Kampnagel-Festivalleiter Matthias von Hartz habe mit der Einladung des argentinischen Shootingstars Lola Arias und ihrem neusten Stück "Mi Vida después" in jedem Fall "einen Coup gelandet", schreibt Anke Dürr in der Frankfurter Rundschau (17.8.). Um die offenbar "eigenen, wahren Geschichten" ihrer Schauspieler zu erzählen, reichen der Regisseurin "einfachste Mittel", Klamotten-Versatzstücke, "mit denen sich die Schauspieler in ihre eigenen Väter und Mütter verwandeln", dazu Mikrofon und Leinwand. Der Abend bewege sich "sehr sicher auf dem schmalen Grat zwischen Dokumentartheater und Nostalgieshow". Dazu komme eine "sehr geschickte Dramaturgie", bei der jeder immer nur ein Stück seiner Geschichte erzähle und dann den Staffelstab weitergebe, so dass sich erst am Schluss "die zum Teil erschütternden Hintergründe" enträtselten.
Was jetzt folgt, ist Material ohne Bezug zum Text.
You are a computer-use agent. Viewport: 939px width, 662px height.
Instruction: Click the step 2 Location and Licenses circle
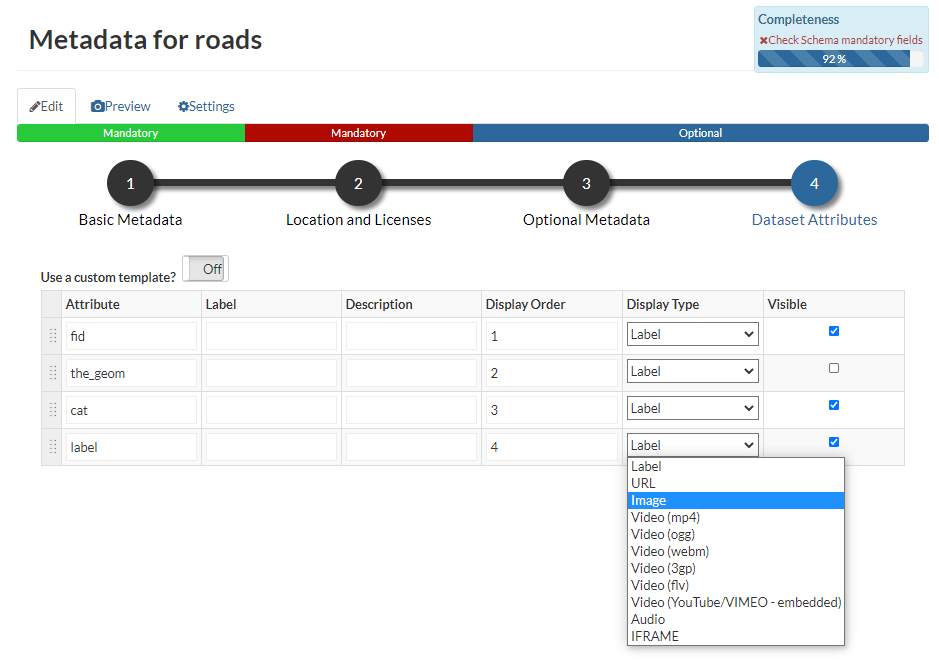click(x=358, y=183)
Außerdem habe Arias die sechs Schauspieler geschickt "so ausgewählt, dass über deren Eltern ein vermutlich ziemlich repräsentatives Bild der damaligen argentinischen Gesellschaft entsteht". Doch das Erstaunliche dieses Abends sei vor allem, dass die "Identifikation auch hierzulande funktioniert", es finden sich "gemeinsame Bezugspunkte", die "unsere Sucht nach dem Persönlichen, Authentischen (...) und durchaus auch dem Banalen" bedienten.

Auch Stefan Grund (Welt, 19.8.) ist angetan: "Das Stück geht in vielen Bildern unter die Haut." Die sechs Biographien der Darsteller sind "nicht direkt erzählerisch verknüpft, sondern nebeneinander gestellt". So entstehe ein komplexes Gesamtbild, und am Schluss "steht die Erkenntnis: Niemand kann etwas für seine Eltern, ob sie nun Täter waren oder Opfer, Widerstandskämpfer oder gar deren Opfer. Die Frage ist nur: Wie gehe ich damit um?" Fazit: Lebendig, kraftvoll, lebensfroh und todtraurig wirke dieses Puzzle von Schicksalen.